I'm configuring DLP, labeling, and trainable classifiers at my workplace in a Microsoft GCCHIGH environment. The issue is I'm struggling to train the "CUI" classifiers effectively since we don't have enough actual CUI documents; it seems I need at least 50 positive and 50 negative samples. I've tried generating fake data, but that hasn't worked. Are there any sysadmins or Information Protection Engineers who have tackled this? What steps did you take to set up trainable classifiers without having actual CUI documents?
3 Answers
I don’t have a solid answer, but I'm definitely interested in hearing how this works for you! Just out of curiosity, why are you trying to set up these classifiers without the actual CUI? Is it because your company hasn't provided them, or just doesn't have enough? A few insights would really help!
Yeah, it's tough! For compliance, you might be in a bind without enough documents.
You might have some luck asking a contracting officer for sample documents if you're working on any active CUI contracts. They usually have samples that can be used for training. Just a heads-up, though, we've experienced mixed results with the classifiers for CUI info in the past.

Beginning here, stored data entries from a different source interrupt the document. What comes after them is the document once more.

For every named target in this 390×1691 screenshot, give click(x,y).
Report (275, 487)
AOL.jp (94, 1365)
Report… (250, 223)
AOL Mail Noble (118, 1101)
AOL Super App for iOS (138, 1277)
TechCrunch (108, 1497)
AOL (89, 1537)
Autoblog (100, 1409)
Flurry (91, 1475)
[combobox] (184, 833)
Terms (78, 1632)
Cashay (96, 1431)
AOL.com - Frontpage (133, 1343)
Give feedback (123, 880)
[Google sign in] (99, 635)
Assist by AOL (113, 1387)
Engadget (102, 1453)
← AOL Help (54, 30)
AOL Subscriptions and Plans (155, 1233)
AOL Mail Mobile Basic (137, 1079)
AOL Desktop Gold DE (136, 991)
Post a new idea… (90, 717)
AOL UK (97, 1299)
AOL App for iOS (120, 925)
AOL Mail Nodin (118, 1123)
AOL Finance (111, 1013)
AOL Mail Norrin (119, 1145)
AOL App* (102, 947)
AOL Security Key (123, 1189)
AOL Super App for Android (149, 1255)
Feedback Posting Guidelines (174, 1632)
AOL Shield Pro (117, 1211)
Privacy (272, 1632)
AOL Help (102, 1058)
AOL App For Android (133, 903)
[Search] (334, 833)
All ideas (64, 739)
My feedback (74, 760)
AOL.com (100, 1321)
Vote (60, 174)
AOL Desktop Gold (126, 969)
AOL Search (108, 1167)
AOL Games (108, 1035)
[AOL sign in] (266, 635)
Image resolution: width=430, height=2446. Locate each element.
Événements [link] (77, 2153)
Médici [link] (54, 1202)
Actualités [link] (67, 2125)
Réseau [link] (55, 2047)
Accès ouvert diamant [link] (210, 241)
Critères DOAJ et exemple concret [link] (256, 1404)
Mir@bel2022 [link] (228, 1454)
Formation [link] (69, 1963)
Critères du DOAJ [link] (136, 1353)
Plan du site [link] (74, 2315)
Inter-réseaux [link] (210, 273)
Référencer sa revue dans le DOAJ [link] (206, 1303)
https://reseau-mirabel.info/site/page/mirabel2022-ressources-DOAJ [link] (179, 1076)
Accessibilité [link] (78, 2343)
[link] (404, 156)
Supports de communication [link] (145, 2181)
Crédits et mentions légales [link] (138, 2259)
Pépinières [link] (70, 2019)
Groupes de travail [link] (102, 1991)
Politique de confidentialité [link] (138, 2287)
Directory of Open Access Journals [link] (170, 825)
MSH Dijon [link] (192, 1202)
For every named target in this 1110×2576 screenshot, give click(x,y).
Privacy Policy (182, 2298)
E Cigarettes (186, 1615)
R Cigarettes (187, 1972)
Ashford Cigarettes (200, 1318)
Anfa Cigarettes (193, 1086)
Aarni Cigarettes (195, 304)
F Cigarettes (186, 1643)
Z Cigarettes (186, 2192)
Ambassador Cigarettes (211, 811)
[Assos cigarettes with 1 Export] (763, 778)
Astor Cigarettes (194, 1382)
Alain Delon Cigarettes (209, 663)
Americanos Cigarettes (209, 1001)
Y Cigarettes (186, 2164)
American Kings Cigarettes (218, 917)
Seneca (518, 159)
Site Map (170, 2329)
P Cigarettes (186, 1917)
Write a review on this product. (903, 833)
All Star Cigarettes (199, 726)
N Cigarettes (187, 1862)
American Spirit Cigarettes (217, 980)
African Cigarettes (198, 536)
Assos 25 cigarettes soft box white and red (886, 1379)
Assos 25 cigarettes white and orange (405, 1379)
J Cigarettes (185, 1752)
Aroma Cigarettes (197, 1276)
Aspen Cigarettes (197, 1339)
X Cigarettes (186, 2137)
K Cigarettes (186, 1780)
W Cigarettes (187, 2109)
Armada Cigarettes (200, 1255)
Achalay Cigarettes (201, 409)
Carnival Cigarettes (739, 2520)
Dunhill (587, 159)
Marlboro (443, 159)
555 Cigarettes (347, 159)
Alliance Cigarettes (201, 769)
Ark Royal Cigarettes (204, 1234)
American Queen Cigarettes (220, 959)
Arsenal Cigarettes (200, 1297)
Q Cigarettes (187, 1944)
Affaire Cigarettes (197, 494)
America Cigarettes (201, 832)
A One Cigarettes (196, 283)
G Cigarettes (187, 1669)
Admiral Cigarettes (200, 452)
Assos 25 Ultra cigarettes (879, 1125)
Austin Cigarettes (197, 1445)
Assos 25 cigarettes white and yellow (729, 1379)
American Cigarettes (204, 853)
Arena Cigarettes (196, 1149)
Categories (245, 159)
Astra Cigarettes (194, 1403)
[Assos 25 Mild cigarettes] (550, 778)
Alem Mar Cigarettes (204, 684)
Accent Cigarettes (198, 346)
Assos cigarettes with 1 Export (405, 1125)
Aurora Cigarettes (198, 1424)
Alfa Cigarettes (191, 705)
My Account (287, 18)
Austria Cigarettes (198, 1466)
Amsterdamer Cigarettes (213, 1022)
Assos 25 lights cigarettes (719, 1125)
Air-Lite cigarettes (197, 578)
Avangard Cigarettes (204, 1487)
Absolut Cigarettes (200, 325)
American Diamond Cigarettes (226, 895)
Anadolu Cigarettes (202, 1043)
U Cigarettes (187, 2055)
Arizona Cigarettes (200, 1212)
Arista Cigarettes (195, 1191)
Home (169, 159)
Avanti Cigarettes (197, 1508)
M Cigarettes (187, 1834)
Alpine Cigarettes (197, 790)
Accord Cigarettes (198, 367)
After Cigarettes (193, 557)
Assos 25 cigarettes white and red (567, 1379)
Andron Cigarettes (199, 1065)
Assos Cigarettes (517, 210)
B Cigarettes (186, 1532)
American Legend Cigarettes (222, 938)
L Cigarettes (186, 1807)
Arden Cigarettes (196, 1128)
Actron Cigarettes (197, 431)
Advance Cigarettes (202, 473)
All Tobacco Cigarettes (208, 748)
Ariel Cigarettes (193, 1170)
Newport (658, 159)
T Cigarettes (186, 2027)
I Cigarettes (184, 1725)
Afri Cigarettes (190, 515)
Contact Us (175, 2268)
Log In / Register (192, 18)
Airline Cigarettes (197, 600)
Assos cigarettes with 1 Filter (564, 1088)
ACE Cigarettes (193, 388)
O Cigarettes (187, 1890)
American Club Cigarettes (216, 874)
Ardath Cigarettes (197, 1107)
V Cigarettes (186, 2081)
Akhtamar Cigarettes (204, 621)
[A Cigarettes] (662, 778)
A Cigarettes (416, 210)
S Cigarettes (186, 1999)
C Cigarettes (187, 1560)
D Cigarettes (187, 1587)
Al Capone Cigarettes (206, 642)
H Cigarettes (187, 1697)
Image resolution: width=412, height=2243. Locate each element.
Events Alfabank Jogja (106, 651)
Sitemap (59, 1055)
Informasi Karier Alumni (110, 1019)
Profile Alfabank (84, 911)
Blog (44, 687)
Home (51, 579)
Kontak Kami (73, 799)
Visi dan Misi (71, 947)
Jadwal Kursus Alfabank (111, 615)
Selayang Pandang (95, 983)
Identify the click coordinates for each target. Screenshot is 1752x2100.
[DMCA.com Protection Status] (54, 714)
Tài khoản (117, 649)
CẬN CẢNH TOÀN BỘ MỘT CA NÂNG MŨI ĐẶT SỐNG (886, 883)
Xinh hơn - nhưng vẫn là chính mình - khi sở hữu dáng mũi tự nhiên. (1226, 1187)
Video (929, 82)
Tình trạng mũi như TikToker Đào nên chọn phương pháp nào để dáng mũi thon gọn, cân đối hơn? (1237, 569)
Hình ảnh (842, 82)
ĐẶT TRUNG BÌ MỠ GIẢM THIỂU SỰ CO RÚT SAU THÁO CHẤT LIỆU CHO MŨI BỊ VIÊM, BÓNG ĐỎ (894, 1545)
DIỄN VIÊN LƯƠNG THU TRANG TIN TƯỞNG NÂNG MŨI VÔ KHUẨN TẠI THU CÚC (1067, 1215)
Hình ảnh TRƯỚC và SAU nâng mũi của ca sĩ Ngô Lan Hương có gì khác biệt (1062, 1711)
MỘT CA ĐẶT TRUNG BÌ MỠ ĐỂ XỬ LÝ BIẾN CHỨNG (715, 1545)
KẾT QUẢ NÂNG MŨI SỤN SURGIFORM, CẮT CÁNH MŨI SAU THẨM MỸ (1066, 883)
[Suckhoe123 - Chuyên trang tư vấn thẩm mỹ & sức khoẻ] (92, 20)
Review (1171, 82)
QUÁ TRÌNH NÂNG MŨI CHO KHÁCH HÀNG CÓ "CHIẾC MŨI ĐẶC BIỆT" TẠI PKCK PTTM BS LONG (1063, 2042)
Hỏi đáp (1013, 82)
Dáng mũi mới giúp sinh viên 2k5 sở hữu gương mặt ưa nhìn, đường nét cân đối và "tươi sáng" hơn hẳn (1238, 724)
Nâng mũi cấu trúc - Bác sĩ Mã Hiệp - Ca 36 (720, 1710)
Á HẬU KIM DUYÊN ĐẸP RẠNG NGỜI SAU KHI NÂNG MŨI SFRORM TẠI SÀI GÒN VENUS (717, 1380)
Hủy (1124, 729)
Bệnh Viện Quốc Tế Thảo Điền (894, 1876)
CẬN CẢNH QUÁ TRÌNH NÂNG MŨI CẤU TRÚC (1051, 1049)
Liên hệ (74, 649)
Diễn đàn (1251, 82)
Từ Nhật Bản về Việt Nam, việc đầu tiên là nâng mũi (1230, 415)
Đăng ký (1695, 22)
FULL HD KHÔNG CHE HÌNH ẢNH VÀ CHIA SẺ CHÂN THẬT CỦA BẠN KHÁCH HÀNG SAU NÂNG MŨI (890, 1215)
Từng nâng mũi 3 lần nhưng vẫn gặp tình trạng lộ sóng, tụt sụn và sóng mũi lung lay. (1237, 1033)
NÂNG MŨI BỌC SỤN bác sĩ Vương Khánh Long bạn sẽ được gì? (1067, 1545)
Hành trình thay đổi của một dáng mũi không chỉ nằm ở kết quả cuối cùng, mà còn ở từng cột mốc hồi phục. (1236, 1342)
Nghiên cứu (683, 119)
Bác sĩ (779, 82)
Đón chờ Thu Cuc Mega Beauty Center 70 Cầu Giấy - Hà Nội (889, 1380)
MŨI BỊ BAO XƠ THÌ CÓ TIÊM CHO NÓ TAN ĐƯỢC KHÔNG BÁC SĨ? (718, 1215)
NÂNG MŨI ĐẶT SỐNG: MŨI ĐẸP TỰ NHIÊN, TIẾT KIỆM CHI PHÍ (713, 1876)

Good point! I’ve read that the classifiers can be hit or miss. I think I’ll try reaching out to the CO for samples.
Training classifiers for CUI is tricky due to the broad definitions, as NARA lists around 125 categories. Start by limiting SharePoint access to those who need it for CUI, set a default label, and prevent users from changing it. I recommend running auto-label policies in simulation mode first to gain insights on your data. A helpful resource is Summit7’s steps on Microsoft 365 for CMMC. I’m dealing with a similar issue for a client, and it’s definitely a challenge!
I put the DLP in test mode to see where things stand. I have a restricted SharePoint setup for CUI, but to be honest, I’m concerned about my job since we're bringing in an MSP for a lot of this Microsoft work.

We’re aiming for CMMC level 2 certification. I’m using DLP to identify where our CUI documents are located. We do have some actual CUIs, but not the required 50 for training.